3-3 NWR Weights and Measures

3-3 NWR Weights and Measures

David Sparks Ph.D.
David Sparks Ph.D.
This is your Northwest report for Friday, March 3 I'm David Sparks and consumers and businesses in the Northwest benefit when someone looks at the thousands of weighing and measuring devices used in commerce every day. That's a key message as part of National Weights and Measures Week, being celebrated March 1-7:

Using Oregon as an example, it's the job of 20 inspectors with the Oregon Department of Agriculture to ensure fairness in the marketplace statewide. They do that by checking a growing number of licensed devices for accuracy:  "Our examination rate, we've got about 58,600 licensed weighing and measuring devices in the state. That's Oregon's commercial weighing system and we try to get to as many of those in a calendar year that we can. And it's a result of the economy growing. This is a record number of licensed devices we've had." ODA's Jason Barber is Director of Internal Services and Consumer Protection. Inspectors look at measuring devices ranging from those at grocery store check stands to gasoline stations: "We pump about 2.3 billion gallons of gas in the state a year. That's about $5.9 billion.

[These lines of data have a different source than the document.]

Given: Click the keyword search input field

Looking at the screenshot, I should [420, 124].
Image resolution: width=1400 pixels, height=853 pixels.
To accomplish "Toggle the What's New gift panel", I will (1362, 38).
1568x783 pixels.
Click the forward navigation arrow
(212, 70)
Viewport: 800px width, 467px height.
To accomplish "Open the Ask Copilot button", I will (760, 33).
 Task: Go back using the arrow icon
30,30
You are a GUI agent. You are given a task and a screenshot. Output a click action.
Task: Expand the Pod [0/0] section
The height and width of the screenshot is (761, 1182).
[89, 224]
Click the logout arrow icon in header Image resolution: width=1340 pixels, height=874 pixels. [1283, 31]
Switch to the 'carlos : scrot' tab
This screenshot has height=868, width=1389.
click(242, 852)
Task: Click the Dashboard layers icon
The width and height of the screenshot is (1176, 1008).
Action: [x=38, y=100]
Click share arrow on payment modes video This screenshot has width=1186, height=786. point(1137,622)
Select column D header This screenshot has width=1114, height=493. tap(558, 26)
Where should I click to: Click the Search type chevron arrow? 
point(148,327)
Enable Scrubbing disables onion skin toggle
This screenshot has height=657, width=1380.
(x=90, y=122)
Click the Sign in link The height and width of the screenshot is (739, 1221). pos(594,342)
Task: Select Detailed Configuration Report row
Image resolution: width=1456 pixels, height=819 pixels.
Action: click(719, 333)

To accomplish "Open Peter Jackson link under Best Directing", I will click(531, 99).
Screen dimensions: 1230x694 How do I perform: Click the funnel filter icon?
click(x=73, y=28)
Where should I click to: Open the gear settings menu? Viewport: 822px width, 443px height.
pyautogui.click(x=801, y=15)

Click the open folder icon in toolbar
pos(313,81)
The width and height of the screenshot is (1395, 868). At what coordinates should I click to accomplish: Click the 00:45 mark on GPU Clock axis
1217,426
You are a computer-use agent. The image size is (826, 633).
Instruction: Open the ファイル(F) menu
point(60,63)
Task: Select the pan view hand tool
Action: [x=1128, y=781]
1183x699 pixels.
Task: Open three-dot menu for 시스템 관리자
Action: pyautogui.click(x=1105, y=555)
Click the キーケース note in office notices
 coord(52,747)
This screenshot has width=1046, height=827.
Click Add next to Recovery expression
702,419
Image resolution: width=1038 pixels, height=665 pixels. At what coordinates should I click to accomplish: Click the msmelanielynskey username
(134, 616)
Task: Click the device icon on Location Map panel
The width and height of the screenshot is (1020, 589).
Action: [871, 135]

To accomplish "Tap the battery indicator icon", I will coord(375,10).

So you can imagine that if any of those were off even a little bit, so if those pumps are off, you are talking hundreds of thousands of dollars. So that's one of our priorities." 

 

Elsewhere, and for those of you in the Northwest who are raising any kind of poultry, bird flu outbreaks are showing up in poultry flocks in unusual locations around the world. Experts are urging stepped up vigilance by poultry producers and by human health authorities as well.